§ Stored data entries
☆ ☆ ☆ ☆ ☆ ☆ ☆
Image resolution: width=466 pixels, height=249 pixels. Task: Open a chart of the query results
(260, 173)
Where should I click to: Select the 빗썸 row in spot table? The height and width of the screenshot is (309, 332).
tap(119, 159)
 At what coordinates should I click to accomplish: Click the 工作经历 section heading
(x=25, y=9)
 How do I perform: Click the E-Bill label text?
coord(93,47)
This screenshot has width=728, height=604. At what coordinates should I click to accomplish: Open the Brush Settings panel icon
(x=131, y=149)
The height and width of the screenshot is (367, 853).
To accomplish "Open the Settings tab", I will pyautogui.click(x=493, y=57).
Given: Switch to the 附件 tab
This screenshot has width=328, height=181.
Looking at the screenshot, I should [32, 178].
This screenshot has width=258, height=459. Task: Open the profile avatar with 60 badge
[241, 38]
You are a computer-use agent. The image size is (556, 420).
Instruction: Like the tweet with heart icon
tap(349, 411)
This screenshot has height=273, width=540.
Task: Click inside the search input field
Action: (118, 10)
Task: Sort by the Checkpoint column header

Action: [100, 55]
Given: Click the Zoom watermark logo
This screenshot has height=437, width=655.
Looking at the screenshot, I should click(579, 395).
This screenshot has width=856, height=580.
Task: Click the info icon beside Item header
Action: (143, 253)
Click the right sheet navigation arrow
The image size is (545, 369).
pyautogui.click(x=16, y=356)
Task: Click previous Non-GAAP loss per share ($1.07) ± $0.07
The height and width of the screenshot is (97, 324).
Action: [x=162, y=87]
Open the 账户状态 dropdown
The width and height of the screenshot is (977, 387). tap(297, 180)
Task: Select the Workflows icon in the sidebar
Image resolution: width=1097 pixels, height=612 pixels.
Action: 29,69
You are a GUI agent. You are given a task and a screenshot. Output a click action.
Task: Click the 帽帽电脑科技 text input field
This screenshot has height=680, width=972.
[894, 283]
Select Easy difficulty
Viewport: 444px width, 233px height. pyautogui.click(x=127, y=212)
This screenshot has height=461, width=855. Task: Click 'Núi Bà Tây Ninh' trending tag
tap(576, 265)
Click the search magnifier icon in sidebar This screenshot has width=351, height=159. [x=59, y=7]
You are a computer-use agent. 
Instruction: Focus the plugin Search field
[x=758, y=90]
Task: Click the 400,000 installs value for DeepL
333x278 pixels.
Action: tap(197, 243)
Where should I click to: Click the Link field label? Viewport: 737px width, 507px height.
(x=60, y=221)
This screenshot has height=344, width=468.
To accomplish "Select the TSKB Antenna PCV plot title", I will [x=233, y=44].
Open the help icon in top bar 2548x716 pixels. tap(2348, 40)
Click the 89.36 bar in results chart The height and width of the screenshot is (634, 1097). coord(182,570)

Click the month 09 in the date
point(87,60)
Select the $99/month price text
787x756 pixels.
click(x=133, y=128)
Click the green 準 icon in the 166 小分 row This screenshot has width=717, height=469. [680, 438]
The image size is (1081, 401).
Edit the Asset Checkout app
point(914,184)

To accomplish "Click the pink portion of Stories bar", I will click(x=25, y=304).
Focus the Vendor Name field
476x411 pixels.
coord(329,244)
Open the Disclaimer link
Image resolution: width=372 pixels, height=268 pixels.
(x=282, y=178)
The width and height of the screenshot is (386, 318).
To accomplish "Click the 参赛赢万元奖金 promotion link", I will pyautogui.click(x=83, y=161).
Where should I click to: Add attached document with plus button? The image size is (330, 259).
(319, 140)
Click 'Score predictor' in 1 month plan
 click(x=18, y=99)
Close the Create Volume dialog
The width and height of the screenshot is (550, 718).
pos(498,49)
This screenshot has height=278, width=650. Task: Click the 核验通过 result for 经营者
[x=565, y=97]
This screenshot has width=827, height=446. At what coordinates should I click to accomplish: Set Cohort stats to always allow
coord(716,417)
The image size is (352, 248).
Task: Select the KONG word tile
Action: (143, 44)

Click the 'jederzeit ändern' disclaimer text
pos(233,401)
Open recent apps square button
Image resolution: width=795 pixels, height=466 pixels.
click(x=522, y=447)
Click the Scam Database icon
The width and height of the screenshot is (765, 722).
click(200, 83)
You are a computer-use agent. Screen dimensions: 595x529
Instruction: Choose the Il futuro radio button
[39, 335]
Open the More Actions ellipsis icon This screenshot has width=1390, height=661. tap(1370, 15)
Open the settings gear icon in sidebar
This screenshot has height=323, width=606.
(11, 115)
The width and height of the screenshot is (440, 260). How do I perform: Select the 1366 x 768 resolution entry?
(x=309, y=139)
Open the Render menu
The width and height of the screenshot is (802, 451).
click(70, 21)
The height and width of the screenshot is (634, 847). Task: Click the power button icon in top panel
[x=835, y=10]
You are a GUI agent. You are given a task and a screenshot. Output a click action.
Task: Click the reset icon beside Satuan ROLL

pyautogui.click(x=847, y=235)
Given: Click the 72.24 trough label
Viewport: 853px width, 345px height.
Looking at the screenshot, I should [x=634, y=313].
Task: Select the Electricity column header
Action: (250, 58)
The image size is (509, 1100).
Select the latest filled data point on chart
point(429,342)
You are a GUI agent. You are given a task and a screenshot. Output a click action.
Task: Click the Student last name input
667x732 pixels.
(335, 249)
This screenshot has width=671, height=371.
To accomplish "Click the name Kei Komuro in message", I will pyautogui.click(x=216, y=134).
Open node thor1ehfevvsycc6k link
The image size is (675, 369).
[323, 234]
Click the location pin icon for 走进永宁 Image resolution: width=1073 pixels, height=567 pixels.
☆ ☆ ☆ ☆ ☆ ☆ ☆
§ Problem requirements
Lines that hold "computer" are the ones to copy, so pick each out from the data.

§ Reply
You are a computer-use agent. The image size is (556, 420).
You are a computer-use agent. 
You are a computer-use agent. Screen dimensions: 595x529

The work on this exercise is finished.